**Material supplied**
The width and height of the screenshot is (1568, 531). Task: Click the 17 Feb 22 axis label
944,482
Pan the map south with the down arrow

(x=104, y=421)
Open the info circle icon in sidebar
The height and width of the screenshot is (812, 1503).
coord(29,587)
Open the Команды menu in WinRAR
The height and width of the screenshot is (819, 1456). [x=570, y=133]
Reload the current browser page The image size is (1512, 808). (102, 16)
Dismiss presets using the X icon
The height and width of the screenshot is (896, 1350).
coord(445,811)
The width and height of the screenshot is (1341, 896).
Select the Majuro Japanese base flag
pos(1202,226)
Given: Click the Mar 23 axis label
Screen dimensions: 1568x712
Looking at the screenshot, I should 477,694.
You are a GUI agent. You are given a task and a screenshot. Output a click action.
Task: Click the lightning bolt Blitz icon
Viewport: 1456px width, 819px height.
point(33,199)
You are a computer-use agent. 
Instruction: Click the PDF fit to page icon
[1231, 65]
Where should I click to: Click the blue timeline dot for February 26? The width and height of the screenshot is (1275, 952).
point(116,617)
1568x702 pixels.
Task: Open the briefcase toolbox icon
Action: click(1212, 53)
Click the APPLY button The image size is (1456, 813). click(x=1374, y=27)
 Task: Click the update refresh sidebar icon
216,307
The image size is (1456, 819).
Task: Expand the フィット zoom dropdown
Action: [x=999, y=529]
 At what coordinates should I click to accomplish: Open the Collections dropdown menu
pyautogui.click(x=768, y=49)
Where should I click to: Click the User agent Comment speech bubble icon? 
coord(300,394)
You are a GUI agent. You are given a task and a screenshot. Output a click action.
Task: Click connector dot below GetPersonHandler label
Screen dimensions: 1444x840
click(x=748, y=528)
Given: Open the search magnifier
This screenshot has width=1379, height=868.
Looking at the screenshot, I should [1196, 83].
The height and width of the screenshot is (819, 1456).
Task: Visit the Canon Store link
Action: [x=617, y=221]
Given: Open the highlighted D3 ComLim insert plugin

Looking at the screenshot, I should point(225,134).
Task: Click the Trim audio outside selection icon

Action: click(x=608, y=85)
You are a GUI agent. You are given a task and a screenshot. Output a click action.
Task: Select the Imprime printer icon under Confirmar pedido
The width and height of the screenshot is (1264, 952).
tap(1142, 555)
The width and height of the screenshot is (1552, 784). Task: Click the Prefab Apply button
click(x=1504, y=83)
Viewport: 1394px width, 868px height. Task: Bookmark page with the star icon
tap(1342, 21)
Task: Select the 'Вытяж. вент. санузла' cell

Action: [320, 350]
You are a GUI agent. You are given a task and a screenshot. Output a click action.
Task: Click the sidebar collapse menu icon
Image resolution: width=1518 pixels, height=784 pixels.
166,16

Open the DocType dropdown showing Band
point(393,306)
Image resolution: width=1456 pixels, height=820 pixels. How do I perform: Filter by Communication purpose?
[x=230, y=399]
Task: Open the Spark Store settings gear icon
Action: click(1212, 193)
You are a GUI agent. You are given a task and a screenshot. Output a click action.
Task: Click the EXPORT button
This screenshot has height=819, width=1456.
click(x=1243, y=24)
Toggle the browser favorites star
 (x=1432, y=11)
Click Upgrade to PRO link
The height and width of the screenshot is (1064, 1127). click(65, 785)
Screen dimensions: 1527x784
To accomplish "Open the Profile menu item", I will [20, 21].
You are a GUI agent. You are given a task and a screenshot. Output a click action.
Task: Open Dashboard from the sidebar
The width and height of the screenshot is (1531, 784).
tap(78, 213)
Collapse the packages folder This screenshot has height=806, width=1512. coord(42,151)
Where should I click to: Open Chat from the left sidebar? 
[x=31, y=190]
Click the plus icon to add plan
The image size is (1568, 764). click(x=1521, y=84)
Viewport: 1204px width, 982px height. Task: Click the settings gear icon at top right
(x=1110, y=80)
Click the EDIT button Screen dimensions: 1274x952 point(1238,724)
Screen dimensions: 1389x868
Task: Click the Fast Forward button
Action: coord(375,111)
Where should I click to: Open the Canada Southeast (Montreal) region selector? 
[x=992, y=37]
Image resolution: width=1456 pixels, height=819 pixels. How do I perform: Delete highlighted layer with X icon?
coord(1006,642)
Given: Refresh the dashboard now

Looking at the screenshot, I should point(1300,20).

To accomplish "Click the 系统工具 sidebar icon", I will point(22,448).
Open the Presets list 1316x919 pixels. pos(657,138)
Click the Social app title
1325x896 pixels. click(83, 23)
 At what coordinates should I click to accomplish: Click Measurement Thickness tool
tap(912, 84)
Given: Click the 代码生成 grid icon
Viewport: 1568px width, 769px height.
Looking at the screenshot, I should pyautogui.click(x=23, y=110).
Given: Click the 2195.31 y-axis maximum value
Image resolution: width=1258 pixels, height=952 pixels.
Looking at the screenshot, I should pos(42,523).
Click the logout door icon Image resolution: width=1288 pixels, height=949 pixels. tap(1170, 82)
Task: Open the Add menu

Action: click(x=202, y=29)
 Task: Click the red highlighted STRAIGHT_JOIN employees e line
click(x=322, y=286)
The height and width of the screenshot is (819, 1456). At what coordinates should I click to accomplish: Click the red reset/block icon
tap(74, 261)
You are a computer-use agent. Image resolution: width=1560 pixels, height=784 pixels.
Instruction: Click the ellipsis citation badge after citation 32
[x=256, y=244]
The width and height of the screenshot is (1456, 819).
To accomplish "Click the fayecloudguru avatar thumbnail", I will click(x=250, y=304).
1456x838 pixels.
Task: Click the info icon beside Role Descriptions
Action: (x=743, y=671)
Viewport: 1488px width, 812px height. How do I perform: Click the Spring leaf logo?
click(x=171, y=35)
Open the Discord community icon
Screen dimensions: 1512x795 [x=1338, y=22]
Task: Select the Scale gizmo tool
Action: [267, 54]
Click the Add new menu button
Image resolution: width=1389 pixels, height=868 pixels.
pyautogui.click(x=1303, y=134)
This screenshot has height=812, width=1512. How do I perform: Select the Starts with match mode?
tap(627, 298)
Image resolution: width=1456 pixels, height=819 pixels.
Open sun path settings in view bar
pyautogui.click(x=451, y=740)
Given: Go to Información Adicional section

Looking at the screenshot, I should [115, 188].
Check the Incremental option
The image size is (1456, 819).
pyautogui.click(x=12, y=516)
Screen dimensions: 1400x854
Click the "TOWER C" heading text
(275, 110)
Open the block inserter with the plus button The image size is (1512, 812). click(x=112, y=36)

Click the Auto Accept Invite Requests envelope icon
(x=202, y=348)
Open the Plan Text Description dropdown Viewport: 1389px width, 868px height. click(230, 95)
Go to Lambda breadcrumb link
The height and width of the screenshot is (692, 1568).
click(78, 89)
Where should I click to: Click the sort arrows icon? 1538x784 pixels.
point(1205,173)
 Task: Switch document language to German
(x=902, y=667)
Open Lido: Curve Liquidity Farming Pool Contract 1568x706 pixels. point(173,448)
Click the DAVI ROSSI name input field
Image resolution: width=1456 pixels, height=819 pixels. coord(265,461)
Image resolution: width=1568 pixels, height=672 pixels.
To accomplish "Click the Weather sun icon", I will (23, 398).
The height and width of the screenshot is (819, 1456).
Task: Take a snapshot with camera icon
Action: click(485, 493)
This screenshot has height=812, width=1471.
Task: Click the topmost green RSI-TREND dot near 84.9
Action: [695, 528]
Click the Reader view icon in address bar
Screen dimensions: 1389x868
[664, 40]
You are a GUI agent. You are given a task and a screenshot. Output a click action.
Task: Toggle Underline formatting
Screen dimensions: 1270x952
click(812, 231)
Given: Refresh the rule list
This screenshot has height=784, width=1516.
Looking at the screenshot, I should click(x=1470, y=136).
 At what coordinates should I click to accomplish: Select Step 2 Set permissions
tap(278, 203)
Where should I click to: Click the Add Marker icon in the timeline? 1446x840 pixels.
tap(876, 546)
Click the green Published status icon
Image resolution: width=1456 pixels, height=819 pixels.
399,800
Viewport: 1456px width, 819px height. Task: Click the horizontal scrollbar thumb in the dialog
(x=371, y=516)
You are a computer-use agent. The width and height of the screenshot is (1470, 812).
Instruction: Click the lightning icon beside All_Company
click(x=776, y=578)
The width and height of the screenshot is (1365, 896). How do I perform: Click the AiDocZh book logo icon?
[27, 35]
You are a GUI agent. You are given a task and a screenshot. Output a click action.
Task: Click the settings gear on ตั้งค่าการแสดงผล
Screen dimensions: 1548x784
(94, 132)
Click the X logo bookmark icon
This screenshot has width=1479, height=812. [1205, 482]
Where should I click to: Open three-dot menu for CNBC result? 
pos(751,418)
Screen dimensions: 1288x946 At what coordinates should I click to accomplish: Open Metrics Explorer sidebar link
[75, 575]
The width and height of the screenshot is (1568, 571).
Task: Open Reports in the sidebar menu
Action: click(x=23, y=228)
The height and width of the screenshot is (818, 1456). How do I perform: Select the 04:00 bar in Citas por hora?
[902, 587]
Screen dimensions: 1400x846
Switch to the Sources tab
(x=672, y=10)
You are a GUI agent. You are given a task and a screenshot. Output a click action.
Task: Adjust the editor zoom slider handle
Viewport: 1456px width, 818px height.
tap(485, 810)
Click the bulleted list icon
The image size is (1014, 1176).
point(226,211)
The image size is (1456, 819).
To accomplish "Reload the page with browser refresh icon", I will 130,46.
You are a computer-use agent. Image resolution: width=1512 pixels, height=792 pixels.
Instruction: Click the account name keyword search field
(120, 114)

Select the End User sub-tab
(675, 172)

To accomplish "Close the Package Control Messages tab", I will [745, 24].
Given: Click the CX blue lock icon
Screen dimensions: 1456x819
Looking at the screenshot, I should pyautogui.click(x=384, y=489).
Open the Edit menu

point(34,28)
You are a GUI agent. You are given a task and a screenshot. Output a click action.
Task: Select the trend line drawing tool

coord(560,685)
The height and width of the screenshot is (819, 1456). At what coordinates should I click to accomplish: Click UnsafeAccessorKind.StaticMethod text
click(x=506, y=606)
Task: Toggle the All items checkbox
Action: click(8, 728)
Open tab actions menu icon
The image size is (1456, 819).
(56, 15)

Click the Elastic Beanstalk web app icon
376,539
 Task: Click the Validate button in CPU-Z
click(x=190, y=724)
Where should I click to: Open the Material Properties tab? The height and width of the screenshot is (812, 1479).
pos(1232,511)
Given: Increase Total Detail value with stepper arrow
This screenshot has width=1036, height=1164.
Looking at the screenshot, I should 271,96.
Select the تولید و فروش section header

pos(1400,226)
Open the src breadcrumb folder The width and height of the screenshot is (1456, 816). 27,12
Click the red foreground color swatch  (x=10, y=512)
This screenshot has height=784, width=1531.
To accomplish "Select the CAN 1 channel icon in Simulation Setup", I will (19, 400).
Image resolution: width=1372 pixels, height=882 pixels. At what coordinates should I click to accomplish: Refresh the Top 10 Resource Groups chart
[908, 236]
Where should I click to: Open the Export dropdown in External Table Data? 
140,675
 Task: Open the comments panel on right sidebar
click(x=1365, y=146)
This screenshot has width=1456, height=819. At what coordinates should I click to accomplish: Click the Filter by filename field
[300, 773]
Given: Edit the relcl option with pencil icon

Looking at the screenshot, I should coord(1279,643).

**Work order**
Please go line by line through the records above, copying each one that holds the string "folder".

**Answer box**
Collapse the packages folder This screenshot has height=806, width=1512. coord(42,151)
Open the src breadcrumb folder The width and height of the screenshot is (1456, 816). 27,12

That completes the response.